START The records

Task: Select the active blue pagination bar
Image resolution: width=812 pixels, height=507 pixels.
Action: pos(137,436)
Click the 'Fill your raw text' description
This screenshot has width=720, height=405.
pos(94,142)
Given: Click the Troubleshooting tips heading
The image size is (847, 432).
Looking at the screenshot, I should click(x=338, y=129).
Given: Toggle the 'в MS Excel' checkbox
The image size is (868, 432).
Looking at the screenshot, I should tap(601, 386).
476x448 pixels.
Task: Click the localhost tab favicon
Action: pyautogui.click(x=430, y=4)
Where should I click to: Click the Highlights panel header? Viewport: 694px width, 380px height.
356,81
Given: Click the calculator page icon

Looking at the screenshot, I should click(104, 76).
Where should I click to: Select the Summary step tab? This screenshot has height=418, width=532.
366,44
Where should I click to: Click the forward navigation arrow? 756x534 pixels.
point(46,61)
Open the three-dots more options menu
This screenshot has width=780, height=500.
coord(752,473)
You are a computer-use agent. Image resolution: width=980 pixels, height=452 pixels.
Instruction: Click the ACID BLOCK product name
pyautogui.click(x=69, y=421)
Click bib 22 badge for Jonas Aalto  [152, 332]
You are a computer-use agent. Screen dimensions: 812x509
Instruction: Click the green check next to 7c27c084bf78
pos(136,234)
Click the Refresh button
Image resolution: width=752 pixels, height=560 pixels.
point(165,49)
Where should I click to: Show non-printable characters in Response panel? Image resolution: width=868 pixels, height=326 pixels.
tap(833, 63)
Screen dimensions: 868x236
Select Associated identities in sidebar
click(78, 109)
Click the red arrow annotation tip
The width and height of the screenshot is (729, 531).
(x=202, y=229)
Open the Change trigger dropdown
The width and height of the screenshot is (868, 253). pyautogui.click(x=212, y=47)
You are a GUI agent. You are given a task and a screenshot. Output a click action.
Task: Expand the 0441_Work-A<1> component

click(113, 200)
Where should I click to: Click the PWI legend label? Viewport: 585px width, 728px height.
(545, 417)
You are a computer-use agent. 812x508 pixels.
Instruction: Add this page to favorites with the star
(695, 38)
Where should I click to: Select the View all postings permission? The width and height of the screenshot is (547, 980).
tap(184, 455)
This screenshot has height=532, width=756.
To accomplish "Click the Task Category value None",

END The records

Exercise: Copy out each line of the records where the string "dimensions" appears.

Answer space:
You are a computer-use agent. Screen dimensions: 812x509
Screen dimensions: 868x236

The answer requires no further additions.